In mid-2023, as Mr Williams stepped away from three decades at JLL to run his own consultancy, he made a bold call.
“I think we will look back at June 2023 and say that was the bottom of the market,” he said at the time.
Speaking to Business News this month, Mr Williams said the market had not changed like he thought it would since that time.
“I was wrong, because it wasn’t the bottom of the market,” he said.
“When we are going to hit the bottom, I don’t know.
“Potentially we are just tracking along the bottom and have been since 2023.”
Several factors were pointing to an improving market; it was just a matter of time, he added.
“All the indicators are that we should be seeing a leasing market that’s improving,” Mr Williams said.
“Economically we are doing exceptionally well. I hear all the research houses and agents saying limited supply is going to lead to an improvement in the market, but we haven’t seen it yet.”
Investment
The buyers of 178 St Georges Terrace, SKS Group, intend to convert the nine-storey building into a 100-room hotel.

The conversion of office buildings is an increasingly common phenomenon amid rising building costs.
A classic example is in Kuwaiti government-owned St Martins Centre, the owners of which recently revealed plans for a conversion into a $250 million luxury hotel, office and retail precinct.
The long-awaited move followed years of speculation and a failed attempt by St Martins Properties to sell the seven-building asset, believed to be the single-largest landholding in the CBD.
Mr Williams said the repurposing of some office buildings made economic sense in the current market.
“It’s not out of the question, because now the cost of actually constructing those buildings is so high that the economics could work for repurposed buildings,” he said.
“Whereas before, when construction costs weren’t so high, it was easy to buy vacant land and build from scratch.”
Landlords are aware of the need to continually invest in their buildings to retain tenants.
Dexus, which ranks third on the Data & Insights commercial property owners list, owns several premium office buildings in Perth, including 240 St Georges Terrace.

St Martins Centre is set to be redeveloped into a luxury hotel. Image: Woods Bagot
Dexus head of office portfolio Wayne Hall, who works across several Australian jurisdictions, said Perth’s high office occupancy rate affected landlords’ approach.

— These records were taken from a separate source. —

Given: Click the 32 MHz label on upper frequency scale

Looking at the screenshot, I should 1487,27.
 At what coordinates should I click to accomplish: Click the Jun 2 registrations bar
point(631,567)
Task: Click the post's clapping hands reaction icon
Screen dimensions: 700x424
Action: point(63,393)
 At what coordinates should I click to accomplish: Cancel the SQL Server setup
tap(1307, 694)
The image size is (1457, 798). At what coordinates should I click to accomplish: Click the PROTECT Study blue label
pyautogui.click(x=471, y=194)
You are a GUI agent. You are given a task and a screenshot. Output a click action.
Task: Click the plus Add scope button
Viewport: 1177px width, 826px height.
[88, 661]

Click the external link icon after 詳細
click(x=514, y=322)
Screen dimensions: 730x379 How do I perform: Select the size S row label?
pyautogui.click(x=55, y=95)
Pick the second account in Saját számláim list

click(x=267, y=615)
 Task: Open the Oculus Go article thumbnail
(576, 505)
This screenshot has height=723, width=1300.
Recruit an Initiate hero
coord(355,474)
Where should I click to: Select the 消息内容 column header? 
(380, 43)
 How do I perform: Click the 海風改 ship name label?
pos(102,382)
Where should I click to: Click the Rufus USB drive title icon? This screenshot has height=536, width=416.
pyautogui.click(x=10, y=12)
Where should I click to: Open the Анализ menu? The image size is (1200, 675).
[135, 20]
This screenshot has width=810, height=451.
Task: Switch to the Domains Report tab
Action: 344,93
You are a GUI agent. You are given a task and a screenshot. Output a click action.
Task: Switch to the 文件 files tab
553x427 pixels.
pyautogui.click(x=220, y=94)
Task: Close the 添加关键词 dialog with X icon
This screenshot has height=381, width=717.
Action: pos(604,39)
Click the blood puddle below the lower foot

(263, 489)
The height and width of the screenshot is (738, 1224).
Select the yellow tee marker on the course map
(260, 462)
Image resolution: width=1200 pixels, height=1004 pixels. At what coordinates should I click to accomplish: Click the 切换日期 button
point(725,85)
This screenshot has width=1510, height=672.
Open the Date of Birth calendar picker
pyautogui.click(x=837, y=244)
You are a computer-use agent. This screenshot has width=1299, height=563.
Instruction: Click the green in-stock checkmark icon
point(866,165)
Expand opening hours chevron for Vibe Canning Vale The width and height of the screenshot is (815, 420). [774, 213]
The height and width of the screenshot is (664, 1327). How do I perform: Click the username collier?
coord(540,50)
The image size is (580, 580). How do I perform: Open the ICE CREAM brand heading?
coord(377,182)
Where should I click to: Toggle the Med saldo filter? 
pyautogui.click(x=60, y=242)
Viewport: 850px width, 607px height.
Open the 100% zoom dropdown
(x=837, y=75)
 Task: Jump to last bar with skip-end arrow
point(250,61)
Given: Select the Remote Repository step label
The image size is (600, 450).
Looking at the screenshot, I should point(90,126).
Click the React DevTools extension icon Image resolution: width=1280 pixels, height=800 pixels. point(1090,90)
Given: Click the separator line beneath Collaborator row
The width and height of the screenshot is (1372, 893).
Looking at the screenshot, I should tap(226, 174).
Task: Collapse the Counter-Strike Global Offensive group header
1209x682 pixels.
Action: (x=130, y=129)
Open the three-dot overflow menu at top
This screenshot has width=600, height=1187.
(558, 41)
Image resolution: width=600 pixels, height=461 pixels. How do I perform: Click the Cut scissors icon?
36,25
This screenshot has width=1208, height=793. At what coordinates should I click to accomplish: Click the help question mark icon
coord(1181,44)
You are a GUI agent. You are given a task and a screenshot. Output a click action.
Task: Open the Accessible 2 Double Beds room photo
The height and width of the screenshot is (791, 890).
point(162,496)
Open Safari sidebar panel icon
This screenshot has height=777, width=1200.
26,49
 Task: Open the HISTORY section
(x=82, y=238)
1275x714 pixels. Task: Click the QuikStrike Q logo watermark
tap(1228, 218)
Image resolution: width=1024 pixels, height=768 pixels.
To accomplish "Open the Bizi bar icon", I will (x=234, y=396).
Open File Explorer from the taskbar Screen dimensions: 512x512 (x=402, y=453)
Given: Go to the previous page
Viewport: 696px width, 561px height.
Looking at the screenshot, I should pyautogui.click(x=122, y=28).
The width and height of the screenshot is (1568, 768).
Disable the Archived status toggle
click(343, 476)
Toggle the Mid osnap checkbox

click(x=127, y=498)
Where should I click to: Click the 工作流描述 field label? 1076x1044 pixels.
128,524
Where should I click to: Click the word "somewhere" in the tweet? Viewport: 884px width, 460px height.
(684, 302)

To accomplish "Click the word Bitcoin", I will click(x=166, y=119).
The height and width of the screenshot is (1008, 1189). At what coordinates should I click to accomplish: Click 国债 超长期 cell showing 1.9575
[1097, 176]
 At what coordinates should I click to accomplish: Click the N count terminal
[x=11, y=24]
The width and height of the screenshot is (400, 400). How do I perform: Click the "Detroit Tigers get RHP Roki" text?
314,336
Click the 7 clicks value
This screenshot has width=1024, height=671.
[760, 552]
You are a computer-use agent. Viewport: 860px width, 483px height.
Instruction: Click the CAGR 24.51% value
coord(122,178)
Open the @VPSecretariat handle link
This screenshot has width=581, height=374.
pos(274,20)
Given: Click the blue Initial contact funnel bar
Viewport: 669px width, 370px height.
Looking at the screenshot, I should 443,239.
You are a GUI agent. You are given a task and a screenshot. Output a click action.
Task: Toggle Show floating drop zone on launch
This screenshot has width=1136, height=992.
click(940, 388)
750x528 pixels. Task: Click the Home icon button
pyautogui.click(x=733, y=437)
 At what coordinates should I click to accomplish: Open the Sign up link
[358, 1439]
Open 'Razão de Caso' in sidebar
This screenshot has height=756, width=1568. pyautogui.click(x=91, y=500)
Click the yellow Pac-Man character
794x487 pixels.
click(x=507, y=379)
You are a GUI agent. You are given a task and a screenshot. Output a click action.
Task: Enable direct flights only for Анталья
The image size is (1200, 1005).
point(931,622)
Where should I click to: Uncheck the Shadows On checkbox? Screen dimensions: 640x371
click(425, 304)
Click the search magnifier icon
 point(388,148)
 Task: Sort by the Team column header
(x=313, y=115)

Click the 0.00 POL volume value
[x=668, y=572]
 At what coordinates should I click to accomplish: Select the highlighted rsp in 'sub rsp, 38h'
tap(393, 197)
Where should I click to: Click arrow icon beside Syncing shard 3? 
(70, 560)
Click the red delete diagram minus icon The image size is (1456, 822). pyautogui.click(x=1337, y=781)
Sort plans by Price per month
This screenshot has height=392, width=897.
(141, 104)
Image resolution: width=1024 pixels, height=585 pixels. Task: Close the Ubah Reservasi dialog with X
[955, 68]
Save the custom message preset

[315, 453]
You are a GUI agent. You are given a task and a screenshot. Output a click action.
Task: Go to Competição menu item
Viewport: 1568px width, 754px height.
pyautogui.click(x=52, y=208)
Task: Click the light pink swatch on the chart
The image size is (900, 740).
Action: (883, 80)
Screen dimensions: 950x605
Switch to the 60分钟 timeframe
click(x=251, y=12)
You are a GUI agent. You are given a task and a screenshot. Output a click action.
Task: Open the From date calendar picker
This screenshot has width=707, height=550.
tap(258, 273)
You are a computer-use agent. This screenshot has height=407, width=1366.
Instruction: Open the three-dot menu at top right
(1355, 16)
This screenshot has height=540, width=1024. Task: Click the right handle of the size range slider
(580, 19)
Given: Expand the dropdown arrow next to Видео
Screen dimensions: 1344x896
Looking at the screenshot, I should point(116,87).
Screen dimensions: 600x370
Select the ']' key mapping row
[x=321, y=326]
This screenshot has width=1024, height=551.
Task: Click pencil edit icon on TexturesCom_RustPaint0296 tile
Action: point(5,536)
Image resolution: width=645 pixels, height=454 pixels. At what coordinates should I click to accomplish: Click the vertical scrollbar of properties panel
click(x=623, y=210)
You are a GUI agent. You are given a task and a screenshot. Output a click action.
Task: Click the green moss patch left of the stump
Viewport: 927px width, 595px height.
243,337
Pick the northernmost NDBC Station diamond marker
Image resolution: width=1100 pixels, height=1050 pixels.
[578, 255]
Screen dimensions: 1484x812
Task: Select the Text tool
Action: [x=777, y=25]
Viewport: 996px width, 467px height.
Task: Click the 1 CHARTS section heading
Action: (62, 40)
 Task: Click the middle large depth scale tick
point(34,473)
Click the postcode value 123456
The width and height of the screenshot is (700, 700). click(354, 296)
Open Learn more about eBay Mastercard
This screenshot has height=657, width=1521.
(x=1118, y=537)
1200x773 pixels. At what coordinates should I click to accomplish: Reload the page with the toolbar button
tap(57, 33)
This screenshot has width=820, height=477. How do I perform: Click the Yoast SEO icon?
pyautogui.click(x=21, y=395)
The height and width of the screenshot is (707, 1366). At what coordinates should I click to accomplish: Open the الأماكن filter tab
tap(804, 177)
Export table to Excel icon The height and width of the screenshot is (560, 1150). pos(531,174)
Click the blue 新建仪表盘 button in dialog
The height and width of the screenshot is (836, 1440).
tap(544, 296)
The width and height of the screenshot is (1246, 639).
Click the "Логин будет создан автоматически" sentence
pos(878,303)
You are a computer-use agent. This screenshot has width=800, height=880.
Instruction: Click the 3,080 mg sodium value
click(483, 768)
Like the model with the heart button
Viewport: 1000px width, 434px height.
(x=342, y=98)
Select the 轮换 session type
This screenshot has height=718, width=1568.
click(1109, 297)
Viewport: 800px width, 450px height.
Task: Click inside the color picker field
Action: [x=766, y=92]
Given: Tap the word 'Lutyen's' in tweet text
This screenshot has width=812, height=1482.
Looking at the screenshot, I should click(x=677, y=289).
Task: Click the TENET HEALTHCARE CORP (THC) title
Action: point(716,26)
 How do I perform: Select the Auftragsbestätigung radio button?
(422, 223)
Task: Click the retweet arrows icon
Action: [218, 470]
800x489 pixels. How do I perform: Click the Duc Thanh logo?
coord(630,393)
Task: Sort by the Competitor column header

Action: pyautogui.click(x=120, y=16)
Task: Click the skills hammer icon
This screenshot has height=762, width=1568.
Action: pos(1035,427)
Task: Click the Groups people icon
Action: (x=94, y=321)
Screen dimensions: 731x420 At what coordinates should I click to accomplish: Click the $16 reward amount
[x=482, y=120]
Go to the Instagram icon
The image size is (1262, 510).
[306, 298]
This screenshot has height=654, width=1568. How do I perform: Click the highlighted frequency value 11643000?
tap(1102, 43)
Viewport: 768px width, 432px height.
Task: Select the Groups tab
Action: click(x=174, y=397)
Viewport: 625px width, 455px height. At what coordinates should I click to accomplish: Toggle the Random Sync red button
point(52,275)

“In Perth, in particular, we’re seeing that offices are generally occupied five days a week … we see more than the other markets that offices are highly used,” Mr Hall told Business News.
“Because it is a small market there’s real competition for labour resources in companies, and so our part as landlords is to really curate the experience that the employees of our customers have in our buildings.”
He said 240 St Georges Terrace, occupied by Worley, CBH, Macquarie Bank and DLA Piper, contained several elements designed to keep its tenants.
These include a 24-hour gym, pilates, and premium end-of-trip facilities.